Thiel helped build big tech
On a summer morning in 2019, Rep. Matt Gaetz was eating breakfast at the Los Angeles mansion of billionaire investor Peter Thiel, who would become one of the GOP’s biggest donors. At the time, Thiel was locked in a to-be-or-not-to-be debate over whether or not to leave the Facebook board. Aware of Thiel’s love of Shakespeare, Gaetz (R-Fla.) jokingly nicknamed him Hamlet.
Like many Republicans, Gaetz viewed social media as increasingly monopolistic and harmful. He and another visitor, businessman and former right-wing provocateur Chuck Johnson, inspired Thiel to leave the company. But Thiel demurred, telling the couple that he hoped to change it from the inside, according to two people familiar with the conversation.
Last month, Thiel finally resigned from the social community, formally dissolving one of the most powerful partnerships in Silicon Valley history. As Facebook’s first open-air investor, longest-serving board member, and a close adviser to CEO Mark Zuckerberg since he launched the company as a Harvard sophomore in 2004, Thiel helped turn the tide of the company whose products serve billions.

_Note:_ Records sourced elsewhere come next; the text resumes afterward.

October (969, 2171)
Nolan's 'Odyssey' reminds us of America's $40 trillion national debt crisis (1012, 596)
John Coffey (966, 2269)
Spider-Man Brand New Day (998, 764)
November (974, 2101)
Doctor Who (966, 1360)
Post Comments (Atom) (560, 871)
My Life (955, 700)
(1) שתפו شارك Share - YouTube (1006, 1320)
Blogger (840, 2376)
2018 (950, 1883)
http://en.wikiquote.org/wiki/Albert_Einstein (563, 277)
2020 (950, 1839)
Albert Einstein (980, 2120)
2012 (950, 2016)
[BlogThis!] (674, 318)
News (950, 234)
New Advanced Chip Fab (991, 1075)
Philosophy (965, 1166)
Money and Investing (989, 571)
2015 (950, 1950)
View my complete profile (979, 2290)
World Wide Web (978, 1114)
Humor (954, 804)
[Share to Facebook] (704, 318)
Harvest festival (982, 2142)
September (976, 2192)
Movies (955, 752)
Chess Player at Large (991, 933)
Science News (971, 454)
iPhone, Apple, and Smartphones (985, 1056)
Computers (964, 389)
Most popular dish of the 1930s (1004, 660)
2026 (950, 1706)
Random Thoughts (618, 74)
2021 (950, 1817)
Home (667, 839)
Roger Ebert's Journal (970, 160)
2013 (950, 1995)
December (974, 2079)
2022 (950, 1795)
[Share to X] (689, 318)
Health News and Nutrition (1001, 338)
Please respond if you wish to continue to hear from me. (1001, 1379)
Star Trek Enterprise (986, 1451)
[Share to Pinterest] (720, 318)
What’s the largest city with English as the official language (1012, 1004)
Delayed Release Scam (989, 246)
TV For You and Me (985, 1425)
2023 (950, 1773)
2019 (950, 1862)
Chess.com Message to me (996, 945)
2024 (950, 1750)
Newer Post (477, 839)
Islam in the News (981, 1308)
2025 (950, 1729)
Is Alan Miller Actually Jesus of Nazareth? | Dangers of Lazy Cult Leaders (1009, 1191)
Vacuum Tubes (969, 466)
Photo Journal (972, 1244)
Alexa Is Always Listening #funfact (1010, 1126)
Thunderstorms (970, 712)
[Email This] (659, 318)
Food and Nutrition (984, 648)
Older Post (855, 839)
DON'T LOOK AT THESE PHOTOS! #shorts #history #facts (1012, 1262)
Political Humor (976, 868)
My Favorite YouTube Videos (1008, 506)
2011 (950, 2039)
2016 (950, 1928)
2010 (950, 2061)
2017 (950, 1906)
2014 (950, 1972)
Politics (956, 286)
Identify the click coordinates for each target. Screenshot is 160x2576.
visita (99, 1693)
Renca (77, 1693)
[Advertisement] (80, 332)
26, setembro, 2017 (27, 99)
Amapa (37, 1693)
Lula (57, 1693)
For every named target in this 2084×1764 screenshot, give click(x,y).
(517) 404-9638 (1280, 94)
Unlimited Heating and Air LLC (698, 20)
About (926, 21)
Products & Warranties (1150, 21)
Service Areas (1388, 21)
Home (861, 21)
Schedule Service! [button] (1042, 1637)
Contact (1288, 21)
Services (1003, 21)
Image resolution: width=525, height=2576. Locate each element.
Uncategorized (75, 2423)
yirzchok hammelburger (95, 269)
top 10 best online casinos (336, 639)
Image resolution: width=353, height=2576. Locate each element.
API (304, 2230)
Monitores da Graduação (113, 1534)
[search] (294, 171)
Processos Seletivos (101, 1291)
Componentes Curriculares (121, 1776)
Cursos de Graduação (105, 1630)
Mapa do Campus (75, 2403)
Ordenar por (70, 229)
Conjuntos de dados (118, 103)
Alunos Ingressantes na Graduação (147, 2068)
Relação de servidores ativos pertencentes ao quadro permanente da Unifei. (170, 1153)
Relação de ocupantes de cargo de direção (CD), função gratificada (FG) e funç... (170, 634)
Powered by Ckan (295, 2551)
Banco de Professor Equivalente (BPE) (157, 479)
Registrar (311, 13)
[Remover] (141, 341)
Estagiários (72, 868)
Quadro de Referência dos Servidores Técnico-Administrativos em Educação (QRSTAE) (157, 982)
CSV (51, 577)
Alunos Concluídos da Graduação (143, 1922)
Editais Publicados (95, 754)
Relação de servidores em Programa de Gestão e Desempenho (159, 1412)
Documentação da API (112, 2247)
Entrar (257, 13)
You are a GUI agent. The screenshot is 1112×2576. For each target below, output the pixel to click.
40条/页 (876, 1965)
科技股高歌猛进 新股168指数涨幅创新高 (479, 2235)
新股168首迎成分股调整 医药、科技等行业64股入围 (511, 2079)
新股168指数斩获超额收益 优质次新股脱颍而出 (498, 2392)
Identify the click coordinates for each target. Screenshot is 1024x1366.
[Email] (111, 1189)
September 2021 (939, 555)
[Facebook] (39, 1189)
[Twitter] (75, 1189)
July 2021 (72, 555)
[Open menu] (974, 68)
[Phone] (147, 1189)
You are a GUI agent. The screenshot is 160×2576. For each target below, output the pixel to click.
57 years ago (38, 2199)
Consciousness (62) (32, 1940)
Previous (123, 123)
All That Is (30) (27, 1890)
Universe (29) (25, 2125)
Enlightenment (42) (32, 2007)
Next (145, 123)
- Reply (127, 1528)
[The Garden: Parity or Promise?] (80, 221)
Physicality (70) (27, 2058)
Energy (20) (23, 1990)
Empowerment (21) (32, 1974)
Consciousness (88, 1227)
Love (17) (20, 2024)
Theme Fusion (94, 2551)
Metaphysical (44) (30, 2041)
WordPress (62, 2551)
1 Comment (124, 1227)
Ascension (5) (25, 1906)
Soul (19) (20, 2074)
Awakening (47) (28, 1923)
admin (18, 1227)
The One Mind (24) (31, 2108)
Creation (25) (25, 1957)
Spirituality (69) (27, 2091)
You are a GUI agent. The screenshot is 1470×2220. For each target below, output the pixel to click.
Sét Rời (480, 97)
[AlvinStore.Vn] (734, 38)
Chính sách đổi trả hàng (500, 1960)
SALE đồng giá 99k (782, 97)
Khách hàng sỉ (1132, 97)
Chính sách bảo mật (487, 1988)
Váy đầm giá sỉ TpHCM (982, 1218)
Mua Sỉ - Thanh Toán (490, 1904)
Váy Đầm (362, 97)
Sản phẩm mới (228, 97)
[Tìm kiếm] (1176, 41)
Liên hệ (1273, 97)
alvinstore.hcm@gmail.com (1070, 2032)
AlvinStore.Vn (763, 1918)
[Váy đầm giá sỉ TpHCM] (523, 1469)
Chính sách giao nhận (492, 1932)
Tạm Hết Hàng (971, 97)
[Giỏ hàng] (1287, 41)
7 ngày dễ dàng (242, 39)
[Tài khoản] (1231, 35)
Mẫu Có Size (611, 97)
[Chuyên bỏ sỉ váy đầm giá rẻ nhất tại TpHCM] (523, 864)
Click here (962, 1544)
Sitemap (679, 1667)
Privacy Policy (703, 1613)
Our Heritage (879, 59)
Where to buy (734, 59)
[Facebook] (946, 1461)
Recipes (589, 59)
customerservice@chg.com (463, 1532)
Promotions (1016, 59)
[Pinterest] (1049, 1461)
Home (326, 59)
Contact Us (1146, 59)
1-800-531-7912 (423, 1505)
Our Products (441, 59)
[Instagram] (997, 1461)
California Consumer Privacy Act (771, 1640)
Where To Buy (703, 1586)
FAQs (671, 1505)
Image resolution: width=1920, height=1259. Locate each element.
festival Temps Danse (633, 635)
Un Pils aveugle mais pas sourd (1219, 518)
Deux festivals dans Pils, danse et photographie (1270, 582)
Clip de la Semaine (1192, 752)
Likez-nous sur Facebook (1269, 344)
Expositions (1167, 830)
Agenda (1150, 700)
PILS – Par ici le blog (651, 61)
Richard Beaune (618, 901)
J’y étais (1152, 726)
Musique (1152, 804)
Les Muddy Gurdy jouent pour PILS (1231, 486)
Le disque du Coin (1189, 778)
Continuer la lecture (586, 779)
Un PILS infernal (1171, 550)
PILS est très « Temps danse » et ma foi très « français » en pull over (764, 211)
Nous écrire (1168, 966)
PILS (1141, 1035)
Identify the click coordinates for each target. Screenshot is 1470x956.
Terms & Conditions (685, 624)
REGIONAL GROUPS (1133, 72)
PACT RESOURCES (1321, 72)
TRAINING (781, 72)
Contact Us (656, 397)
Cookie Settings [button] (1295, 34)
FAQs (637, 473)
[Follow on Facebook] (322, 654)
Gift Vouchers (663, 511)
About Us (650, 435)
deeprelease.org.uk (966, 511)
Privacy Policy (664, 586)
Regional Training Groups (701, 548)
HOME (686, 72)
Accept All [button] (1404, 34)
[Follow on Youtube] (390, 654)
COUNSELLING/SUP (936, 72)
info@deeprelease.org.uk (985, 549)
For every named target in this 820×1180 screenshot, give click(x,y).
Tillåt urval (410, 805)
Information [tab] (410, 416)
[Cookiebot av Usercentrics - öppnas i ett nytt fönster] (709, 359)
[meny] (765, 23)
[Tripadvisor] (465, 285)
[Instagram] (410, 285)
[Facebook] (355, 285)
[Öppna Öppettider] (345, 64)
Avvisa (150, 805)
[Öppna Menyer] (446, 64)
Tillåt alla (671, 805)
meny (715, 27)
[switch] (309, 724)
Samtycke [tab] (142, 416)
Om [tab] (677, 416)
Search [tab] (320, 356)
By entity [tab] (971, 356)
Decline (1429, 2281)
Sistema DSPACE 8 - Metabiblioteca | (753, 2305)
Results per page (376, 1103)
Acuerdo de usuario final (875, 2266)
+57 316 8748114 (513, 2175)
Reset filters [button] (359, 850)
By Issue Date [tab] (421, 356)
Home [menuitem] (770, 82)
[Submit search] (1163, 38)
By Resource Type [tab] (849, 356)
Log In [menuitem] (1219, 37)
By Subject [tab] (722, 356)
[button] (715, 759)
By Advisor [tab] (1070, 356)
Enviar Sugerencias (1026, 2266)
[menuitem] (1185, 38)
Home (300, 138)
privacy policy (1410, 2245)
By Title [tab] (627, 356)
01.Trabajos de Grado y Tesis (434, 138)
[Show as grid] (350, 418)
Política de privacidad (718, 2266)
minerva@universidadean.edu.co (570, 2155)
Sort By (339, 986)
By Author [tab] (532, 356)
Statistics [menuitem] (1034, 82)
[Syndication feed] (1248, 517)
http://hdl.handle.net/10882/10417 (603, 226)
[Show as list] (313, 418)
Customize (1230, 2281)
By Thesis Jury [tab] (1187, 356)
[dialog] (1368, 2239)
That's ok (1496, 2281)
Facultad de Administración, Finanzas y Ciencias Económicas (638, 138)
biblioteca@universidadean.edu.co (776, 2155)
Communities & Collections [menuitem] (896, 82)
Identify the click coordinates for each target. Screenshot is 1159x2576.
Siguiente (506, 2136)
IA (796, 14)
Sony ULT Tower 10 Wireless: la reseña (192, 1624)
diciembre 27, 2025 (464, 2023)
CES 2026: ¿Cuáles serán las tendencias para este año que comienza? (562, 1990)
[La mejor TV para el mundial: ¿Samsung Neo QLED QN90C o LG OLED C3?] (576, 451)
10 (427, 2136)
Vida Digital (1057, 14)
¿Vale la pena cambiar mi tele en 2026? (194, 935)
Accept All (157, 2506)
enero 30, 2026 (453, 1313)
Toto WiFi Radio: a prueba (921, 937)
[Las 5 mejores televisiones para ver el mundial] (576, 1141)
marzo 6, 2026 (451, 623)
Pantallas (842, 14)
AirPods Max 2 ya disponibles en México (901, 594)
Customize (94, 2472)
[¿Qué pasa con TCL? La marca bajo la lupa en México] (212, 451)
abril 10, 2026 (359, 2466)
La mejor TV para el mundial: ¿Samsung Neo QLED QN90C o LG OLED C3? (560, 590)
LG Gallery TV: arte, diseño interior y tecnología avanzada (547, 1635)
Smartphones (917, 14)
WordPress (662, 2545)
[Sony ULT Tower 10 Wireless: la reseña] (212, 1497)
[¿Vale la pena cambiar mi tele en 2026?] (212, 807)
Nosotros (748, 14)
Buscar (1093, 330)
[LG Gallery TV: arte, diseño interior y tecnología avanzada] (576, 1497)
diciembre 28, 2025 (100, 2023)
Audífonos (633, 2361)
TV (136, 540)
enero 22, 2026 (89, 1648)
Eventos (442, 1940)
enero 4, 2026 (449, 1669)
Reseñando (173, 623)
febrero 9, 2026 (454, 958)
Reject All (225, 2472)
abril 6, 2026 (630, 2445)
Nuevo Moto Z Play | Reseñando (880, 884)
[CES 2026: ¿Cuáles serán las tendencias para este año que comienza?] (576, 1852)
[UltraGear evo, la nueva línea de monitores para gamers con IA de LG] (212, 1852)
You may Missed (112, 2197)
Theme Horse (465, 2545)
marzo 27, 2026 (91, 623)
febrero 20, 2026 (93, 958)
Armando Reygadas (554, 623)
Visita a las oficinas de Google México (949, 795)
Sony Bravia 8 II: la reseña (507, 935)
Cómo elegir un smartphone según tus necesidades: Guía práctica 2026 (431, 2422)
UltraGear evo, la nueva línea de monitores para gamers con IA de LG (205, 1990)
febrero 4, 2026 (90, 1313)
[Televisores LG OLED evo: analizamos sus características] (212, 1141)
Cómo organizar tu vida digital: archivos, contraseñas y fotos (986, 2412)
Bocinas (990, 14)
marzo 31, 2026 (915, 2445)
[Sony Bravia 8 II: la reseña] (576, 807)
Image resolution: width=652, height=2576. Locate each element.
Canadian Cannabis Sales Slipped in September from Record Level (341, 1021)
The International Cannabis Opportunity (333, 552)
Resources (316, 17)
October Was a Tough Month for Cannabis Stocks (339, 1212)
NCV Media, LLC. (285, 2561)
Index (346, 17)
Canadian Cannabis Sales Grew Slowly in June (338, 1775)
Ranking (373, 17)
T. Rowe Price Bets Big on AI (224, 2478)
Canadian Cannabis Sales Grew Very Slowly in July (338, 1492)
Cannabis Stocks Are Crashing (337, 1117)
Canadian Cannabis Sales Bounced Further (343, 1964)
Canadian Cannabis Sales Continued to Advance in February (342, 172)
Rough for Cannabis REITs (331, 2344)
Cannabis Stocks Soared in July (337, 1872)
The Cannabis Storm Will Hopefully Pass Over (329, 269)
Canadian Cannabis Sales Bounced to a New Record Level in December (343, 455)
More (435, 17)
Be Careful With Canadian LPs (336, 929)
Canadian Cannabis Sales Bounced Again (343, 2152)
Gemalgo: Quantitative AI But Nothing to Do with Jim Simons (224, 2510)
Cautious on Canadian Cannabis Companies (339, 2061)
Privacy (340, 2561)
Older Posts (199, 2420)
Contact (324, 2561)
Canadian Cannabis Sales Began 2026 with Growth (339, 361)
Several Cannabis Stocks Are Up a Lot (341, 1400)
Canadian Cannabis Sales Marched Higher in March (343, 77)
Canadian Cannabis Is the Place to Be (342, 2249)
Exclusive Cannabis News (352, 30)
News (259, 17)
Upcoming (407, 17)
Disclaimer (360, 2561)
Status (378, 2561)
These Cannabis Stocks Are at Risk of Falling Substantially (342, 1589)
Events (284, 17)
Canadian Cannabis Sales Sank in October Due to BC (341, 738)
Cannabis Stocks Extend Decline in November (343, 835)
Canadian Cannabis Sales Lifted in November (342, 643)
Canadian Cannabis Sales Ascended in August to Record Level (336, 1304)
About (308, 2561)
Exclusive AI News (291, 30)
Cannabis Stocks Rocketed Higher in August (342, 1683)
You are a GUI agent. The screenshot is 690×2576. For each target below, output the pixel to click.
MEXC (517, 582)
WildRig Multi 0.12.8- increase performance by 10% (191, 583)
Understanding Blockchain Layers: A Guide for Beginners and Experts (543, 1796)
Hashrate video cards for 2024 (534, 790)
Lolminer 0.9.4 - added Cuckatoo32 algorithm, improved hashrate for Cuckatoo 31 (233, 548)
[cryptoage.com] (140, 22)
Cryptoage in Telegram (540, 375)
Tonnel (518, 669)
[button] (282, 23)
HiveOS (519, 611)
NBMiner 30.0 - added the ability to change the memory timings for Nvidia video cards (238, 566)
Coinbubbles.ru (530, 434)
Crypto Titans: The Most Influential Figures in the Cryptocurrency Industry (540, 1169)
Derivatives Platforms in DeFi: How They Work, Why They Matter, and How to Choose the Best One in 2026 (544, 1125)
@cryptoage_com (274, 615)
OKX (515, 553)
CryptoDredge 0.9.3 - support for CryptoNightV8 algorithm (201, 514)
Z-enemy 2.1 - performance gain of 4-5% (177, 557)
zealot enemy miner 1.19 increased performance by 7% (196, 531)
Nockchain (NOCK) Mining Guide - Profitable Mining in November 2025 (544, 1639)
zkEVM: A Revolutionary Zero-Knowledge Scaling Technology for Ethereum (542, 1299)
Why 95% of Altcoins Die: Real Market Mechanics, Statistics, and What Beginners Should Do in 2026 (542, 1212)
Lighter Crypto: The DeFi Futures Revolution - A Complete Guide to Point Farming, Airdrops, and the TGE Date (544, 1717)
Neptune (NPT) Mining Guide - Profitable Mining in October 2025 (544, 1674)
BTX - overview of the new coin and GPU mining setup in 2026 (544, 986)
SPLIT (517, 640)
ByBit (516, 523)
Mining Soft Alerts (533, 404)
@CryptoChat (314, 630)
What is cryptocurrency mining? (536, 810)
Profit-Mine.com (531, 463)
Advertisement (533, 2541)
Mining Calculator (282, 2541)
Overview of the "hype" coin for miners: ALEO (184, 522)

Thiel’s ambition to become an architect of American law had become increasingly at odds with his place on the board of one of the movement’s chief enemies, a political shift that dovetailed with his own growing estrangement from Silicon Valley.
Comments at the time indicated that Thiel has left the Facebook board to focus on politics, including a 2022 congressional slate aligned with former President Donald Trump.
But interviews with members of his inner circle indicate his departure was years in the making, fueled by a growing philosophical rift between Thiel and Facebook as conservatives grew uncomfortable with the tech industry’s willingness to police online speech. Thiel, according to those close to him, lost his craving for food to become a Facebook advocate as his political aspirations matured.
This account is based on interviews with more than a dozen people familiar with Thiel’s musings, who spoke on condition of anonymity to explain personal conversations.
Since March 2021, Thiel has pumped more than $20 million into 16 political campaigns, including the Ohio Senate race, where close affiliate J.D. Vance won the Republican nomination last month, in part by attacking Massive Tech and social media censorship. Thiel has also donated at least $13.5 million to acolyte Blake Masters, a Republican Senate candidate in Arizona who serves as chairman of Thiel’s private base and has positioned himself as an adversary of Massive Tech.
New Reporting Shows Thiel has set his sights on reshaping American culture — and funding its traditional wars — through what his partners call “anti-awakening” business ventures, including a right-wing movie contest, a dating app homosexuals for conservatives based on a former Trump administration ally and an agency, Asset Management Attempt, that could “pressure CEOs to stay away from environmental, social and political causes,” said Vivek Ramaswamy , co-founder of agency similar to oil companies “pledging to reduce support for manufacturing to meet environmental goals.”
More such investments are on the way, the people said, though Thiel himself isn’t sure of the endgame.
“Peter deeply believes that there is a great alternative to creating a parallel financial system,” said Ramaswamy, a former biotech CEO and writer for “Woke, Inc.: Inside America’s Social Justice Rip-off.”
“Serving people who are disengaged from enterprise America right now may be the backbone of future technology for major companies, and hardly anyone seizes that opportunity critically,” he said.